■ **Record set**:
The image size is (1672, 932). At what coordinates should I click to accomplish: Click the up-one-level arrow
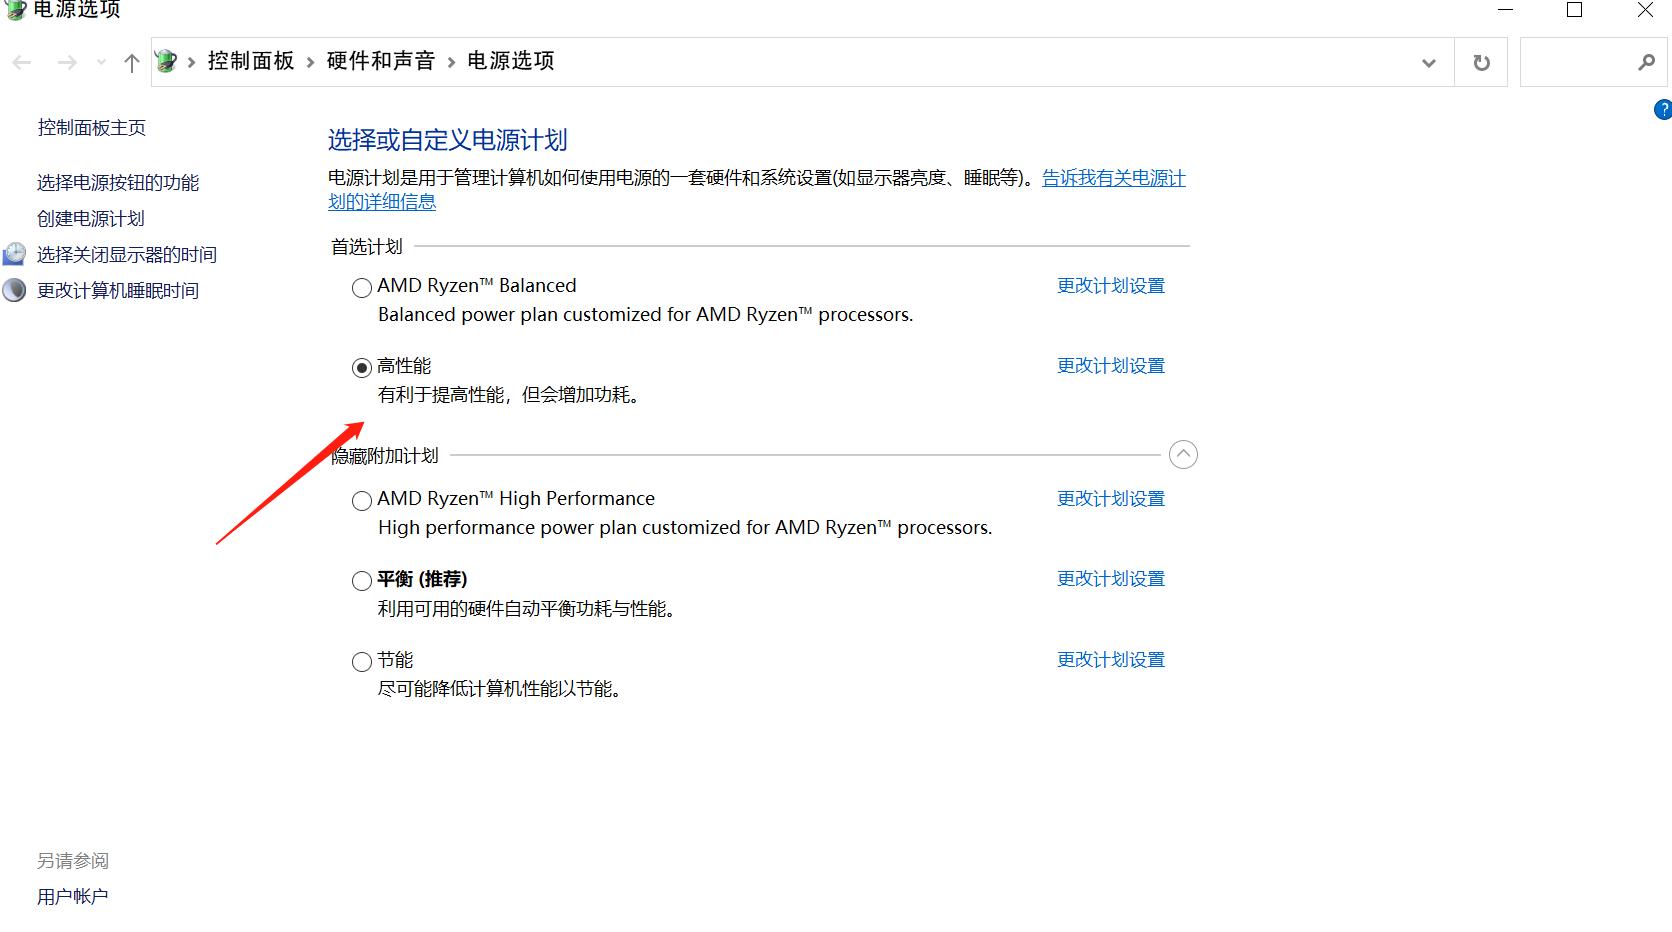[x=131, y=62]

...

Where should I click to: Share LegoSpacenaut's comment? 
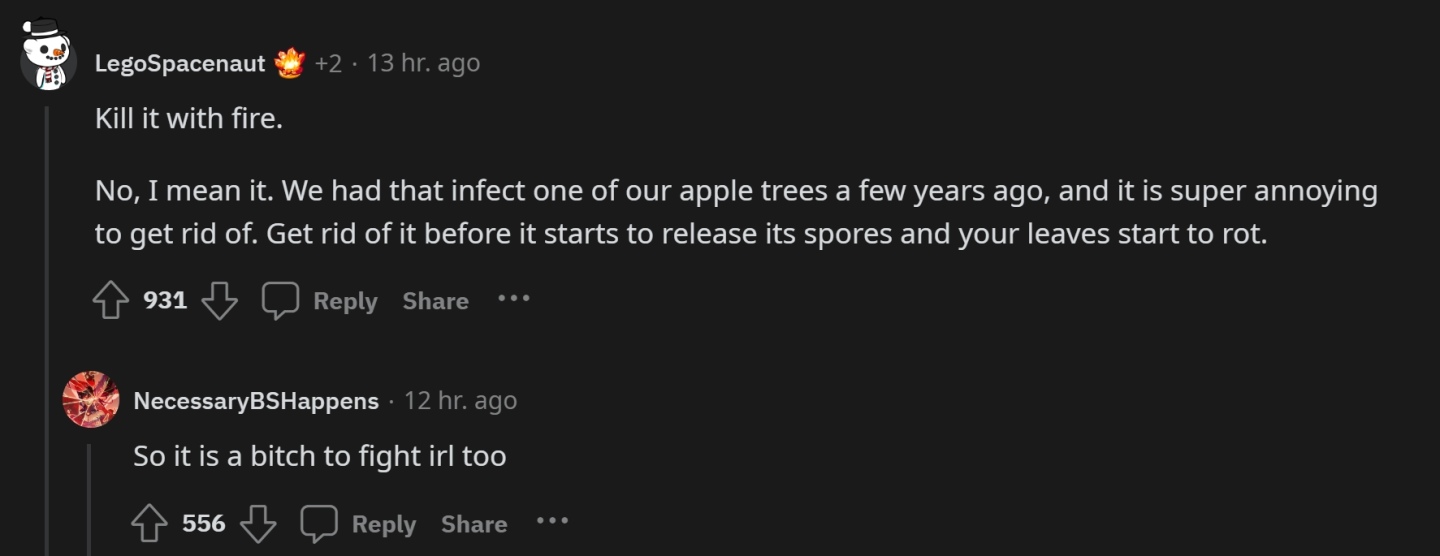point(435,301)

--

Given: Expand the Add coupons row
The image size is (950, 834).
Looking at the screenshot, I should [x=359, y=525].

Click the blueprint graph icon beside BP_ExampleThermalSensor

■ **The exercise**: Copy the material above verbatim from the line containing "The image size is (1672, 932)." down through the line containing "[x=131, y=62]", keeping both of those lines and leaving out the pictures.

■ **Finished answer**:
The image size is (1672, 932). At what coordinates should I click to accomplish: Click the up-one-level arrow
[x=131, y=62]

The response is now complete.